The UW began supporting team sporting events in the 1800s. In 1892 the university completed the Red Gym for indoor sports, and in 1893 it bought Camp Randall to use as playing fields. Basketball was played at the UW beginning 1898 and grew in popularity, but the Red Gym seated only 2240 spectators, and was referred to as "the little cigar box gym."

In 1925 the UW regents began discussing a larger space. With pushing from athletic director George Little the new UW Field House was dedicated in 1930. William F. Stevens and John Knudsen designed it in Renaissance Revival style, working under State Architect Arthur Peabody. That style and the Madison sandstone which covers the exterior align with a master plan for the UW campus that Peabody had laid out with Warren Laird and Paul Cret in 1909, loosely matching the style of the campus's earliest buildings North Hall, South Hall, and Bascom Hall. The Field House has a concrete foundation, a steel framework within concrete walls clad in sandstone and decorated with dressed and carved limestone, and a gable roof covered with red clay tiles. The simple interior design of two large galleries worked so well that it influenced the design of other field houses.

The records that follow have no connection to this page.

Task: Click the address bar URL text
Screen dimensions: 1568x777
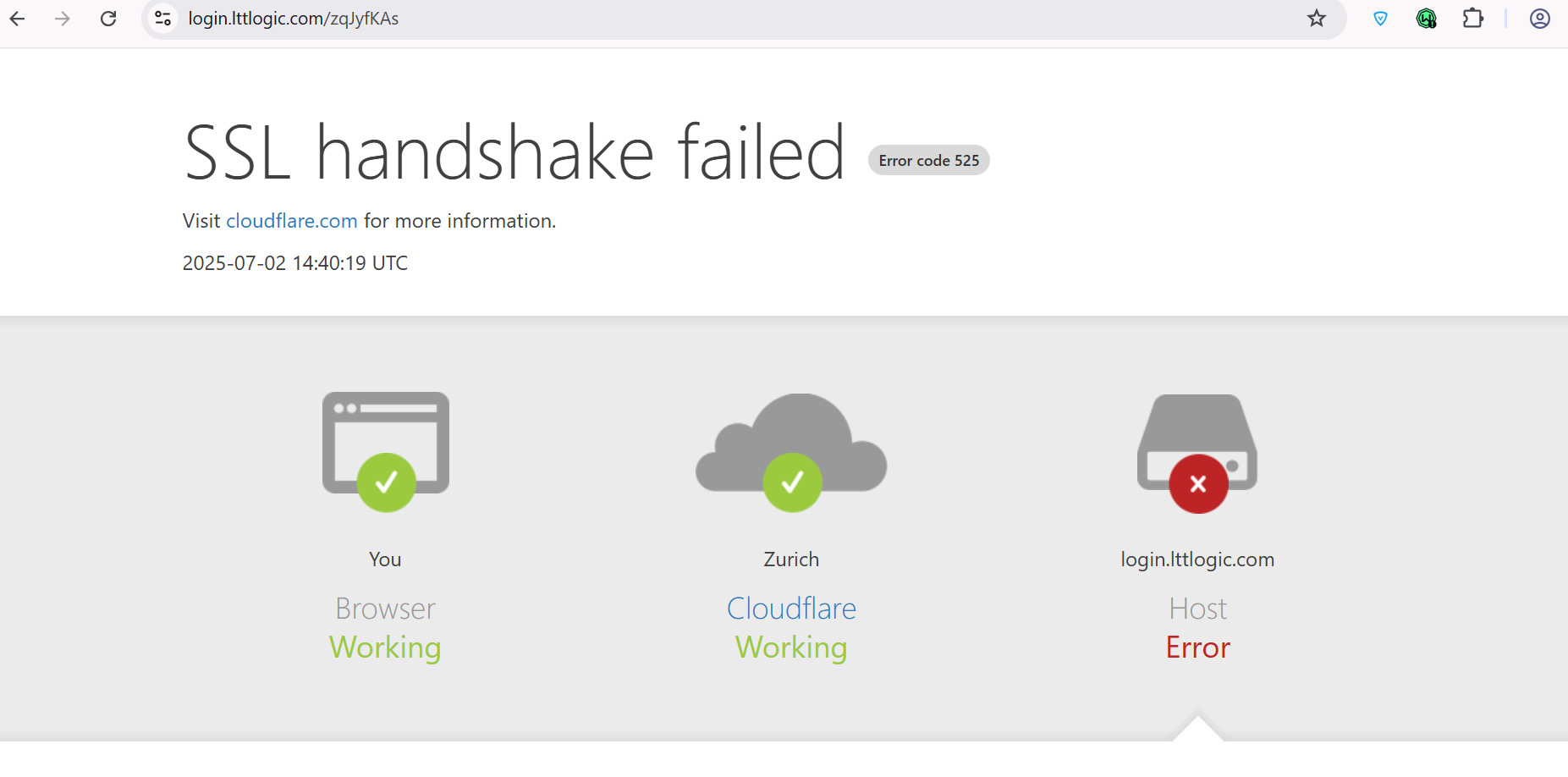Action: tap(293, 19)
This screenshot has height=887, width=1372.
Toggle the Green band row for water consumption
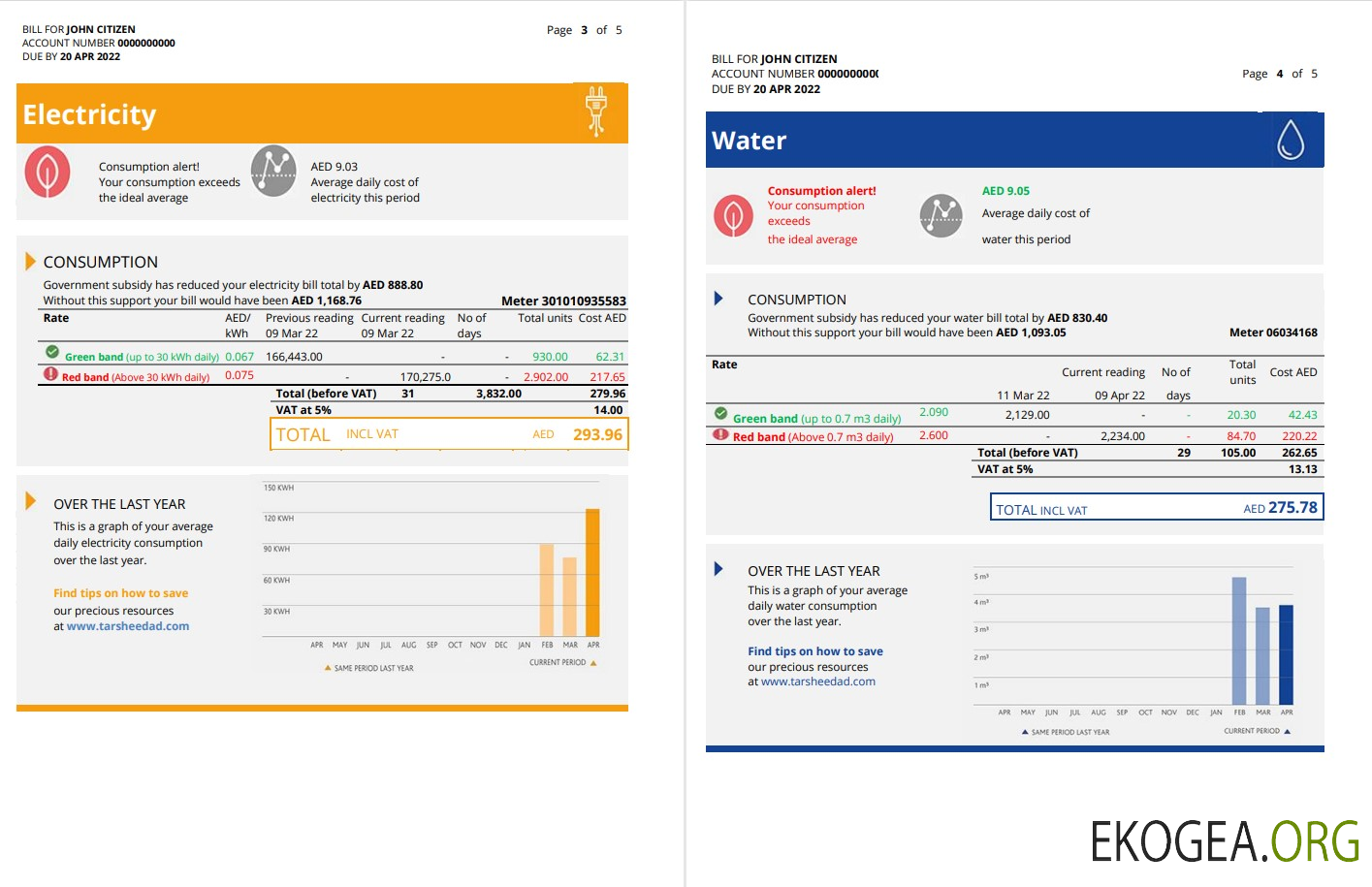click(819, 417)
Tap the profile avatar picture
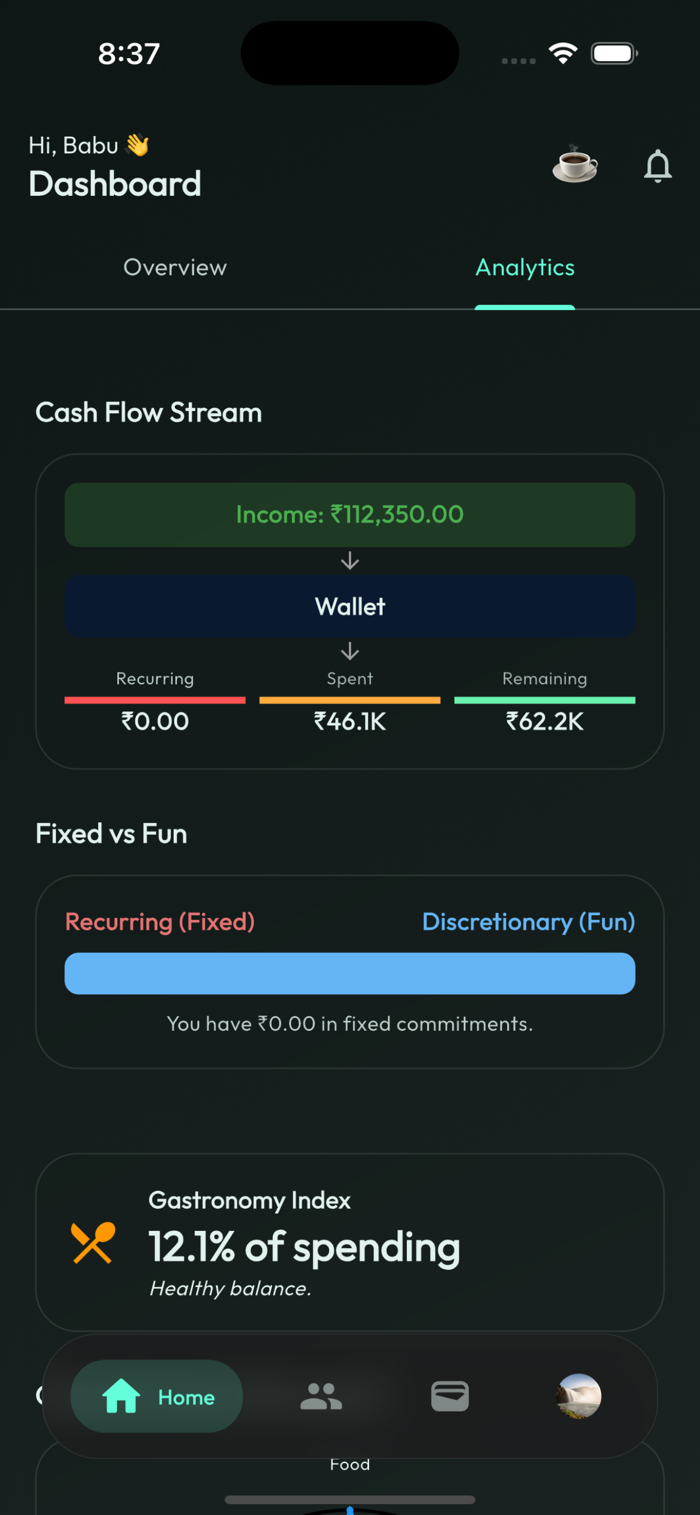The image size is (700, 1515). (579, 1396)
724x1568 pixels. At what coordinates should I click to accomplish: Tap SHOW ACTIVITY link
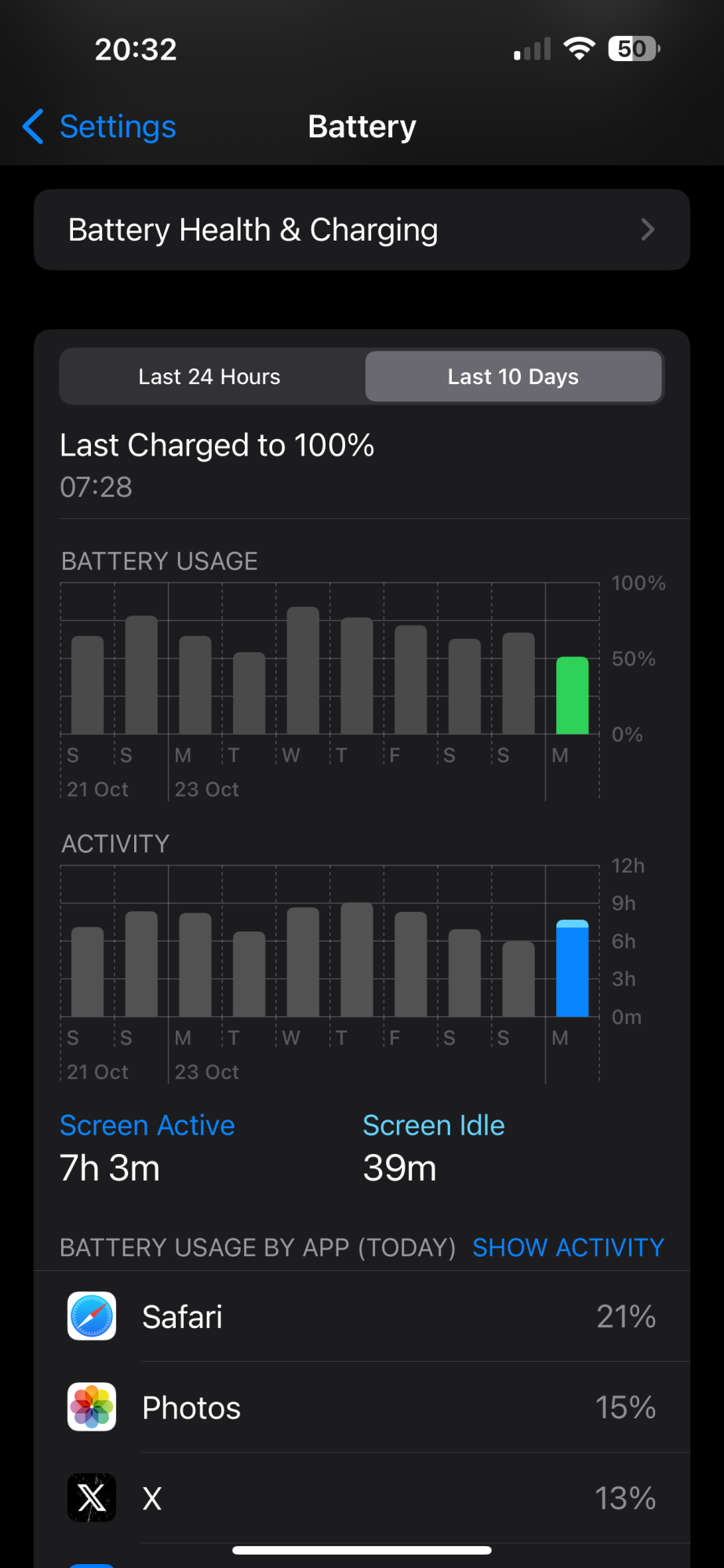(x=568, y=1247)

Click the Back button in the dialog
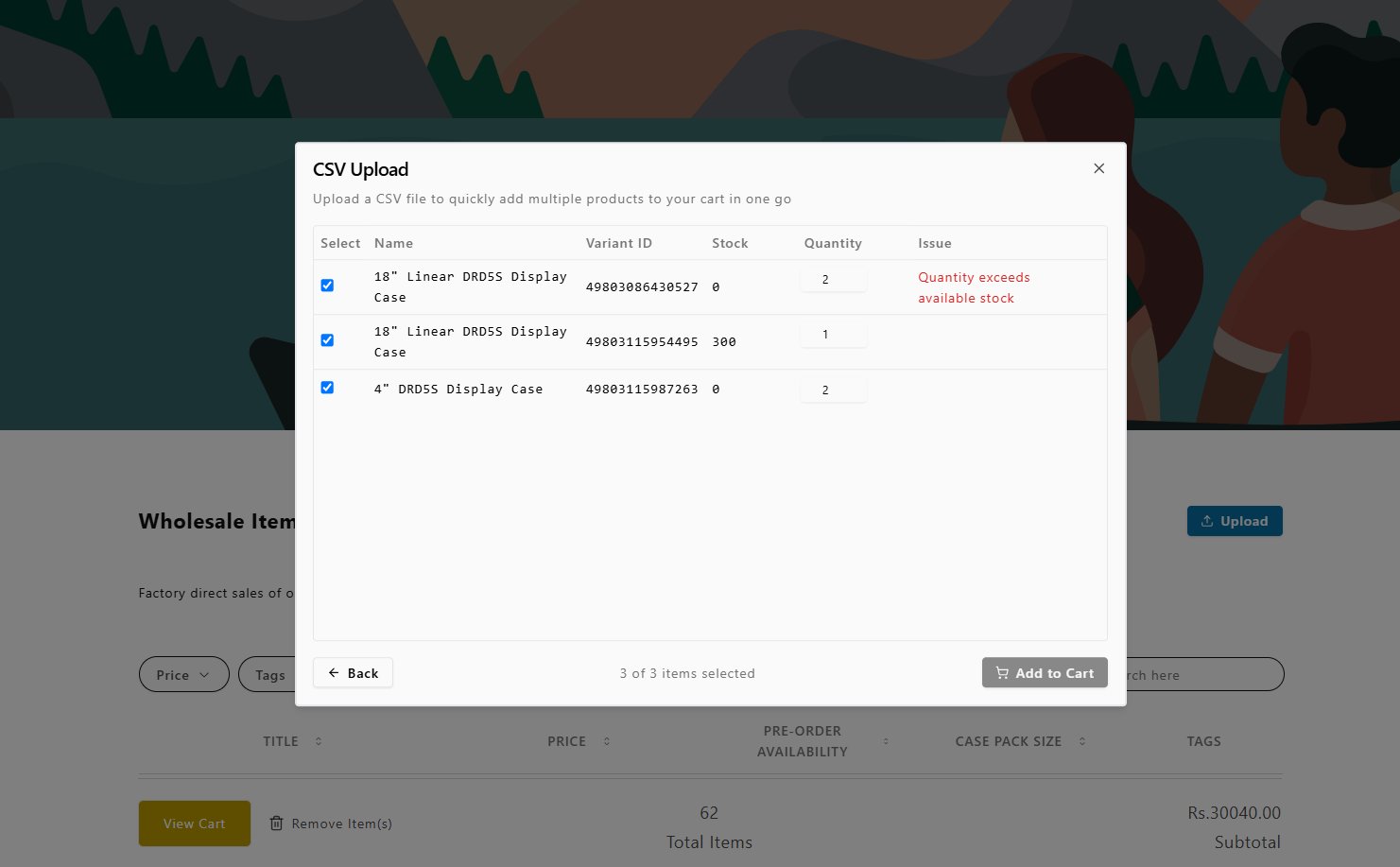pos(353,673)
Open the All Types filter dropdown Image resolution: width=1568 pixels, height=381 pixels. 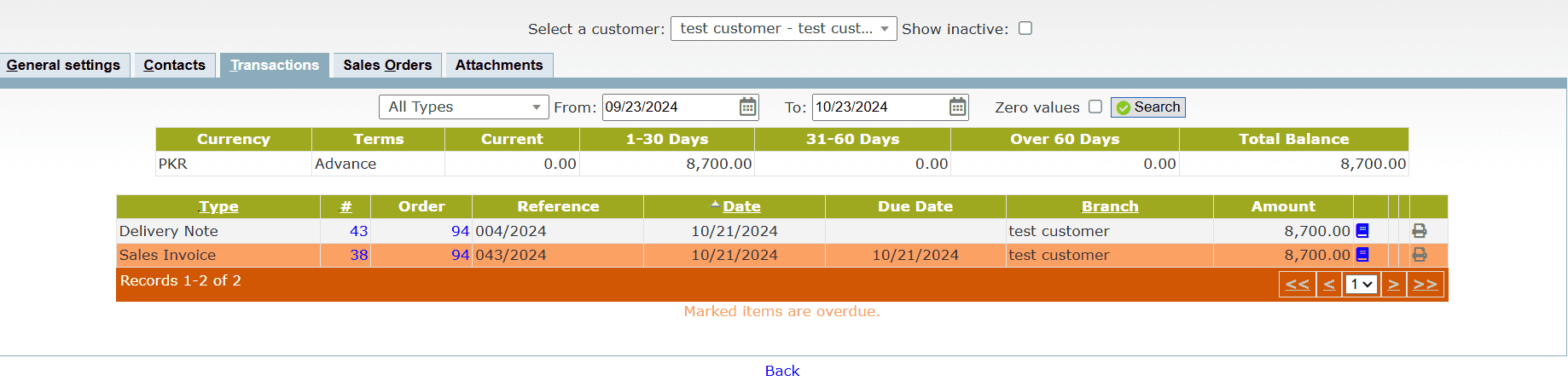coord(464,107)
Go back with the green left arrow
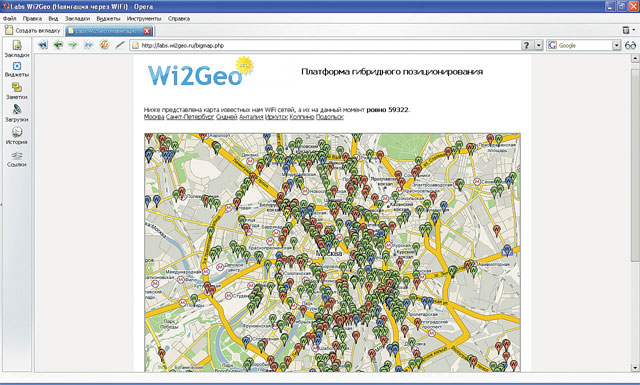Image resolution: width=640 pixels, height=385 pixels. point(58,45)
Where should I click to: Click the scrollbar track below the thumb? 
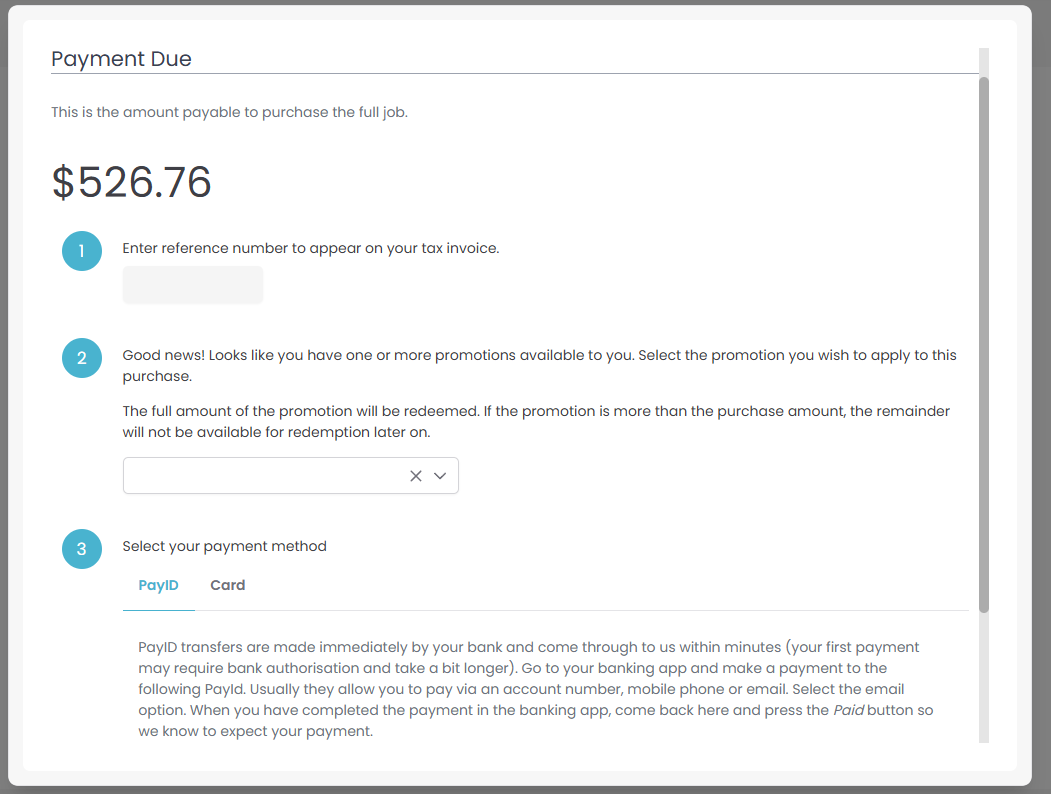(x=984, y=678)
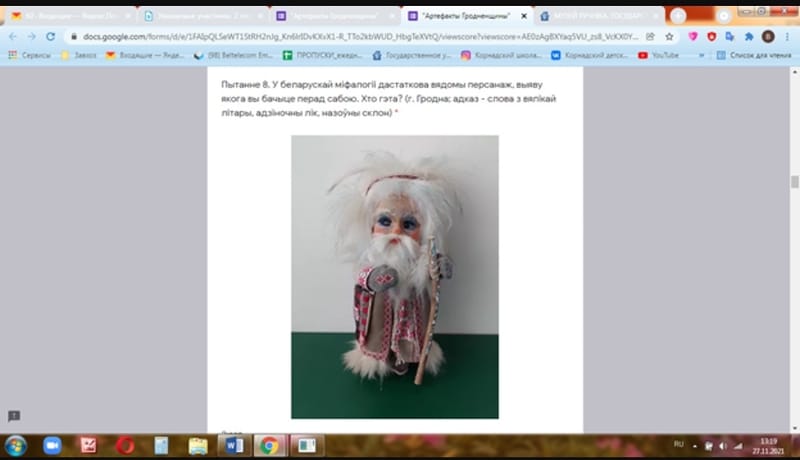Switch to the first Gmail Входящие tab

pos(65,16)
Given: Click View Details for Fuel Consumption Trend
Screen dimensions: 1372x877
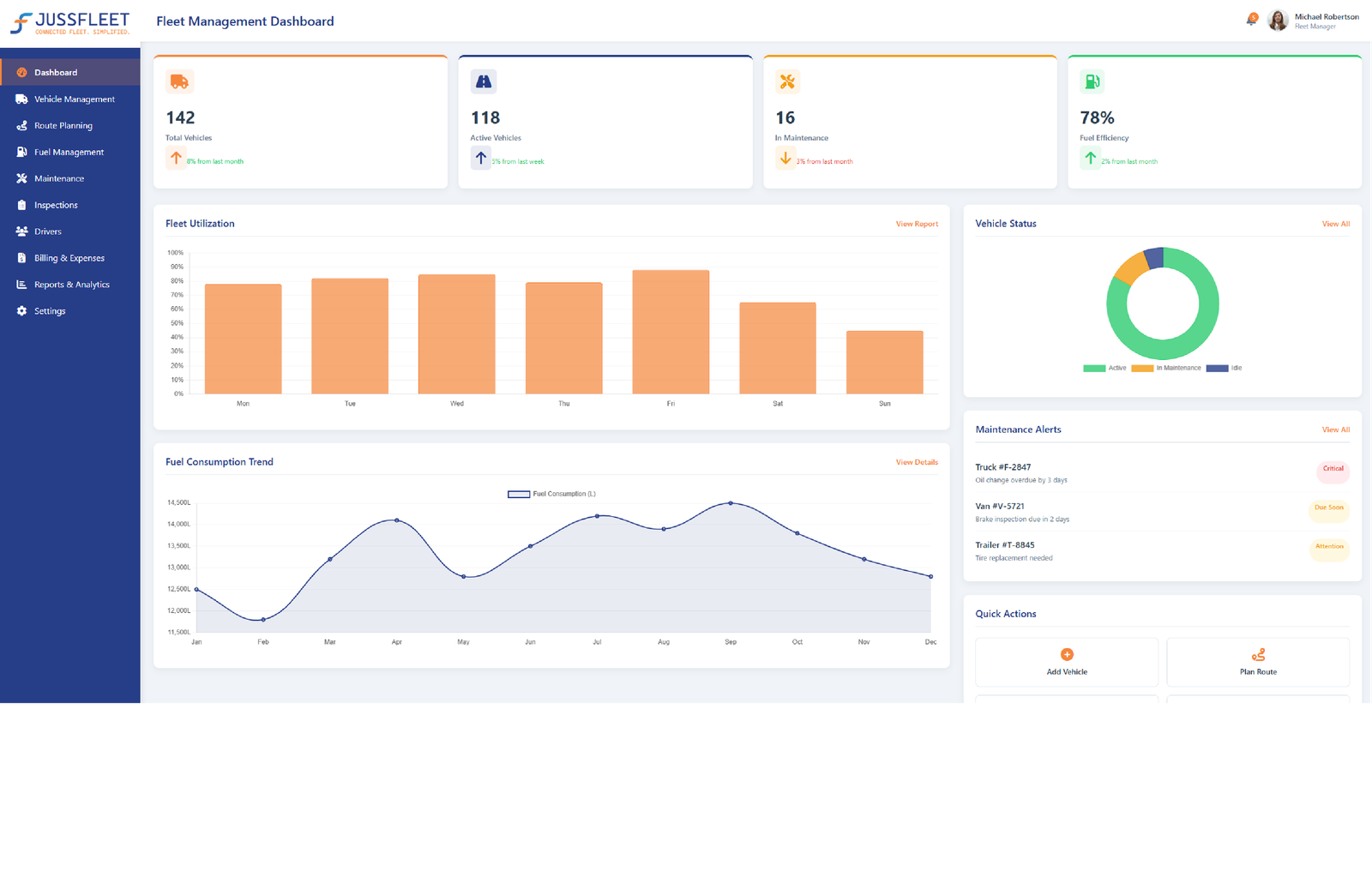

The new Field House opened in 1930, with 9000 attending a dedication and a basketball game against Pennsylvania. It housed a successful college boxing program from 1933 until 1960. It hosted the 1941 NCAA basketball tournament East Regionals, won by the Badgers, who would go on to win the national title that year in Kansas City. It is where in 1941 the UW President told the students about the bombing of Pearl Harbor. In 1945 it hosted a celebration of Germany's surrender. It was home to the Wisconsin Badgers basketball team before that team moved to Kohl Center. Currently the building is used by the volleyball and wrestling teams. The Wisconsin volleyball team got its first-ever sellout on October 21, 2007, when they hosted No. 1 Penn State.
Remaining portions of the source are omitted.